_Problem details_
Return all entries below exactly. Skip nothing.

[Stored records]
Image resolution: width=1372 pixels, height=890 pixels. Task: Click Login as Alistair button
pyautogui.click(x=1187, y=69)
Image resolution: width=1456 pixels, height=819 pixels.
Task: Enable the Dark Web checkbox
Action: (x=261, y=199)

_Exercise solution_
Image resolution: width=1372 pixels, height=890 pixels. Task: Click Login as Alistair button
pyautogui.click(x=1187, y=69)
Image resolution: width=1456 pixels, height=819 pixels.
Task: Enable the Dark Web checkbox
Action: (x=261, y=199)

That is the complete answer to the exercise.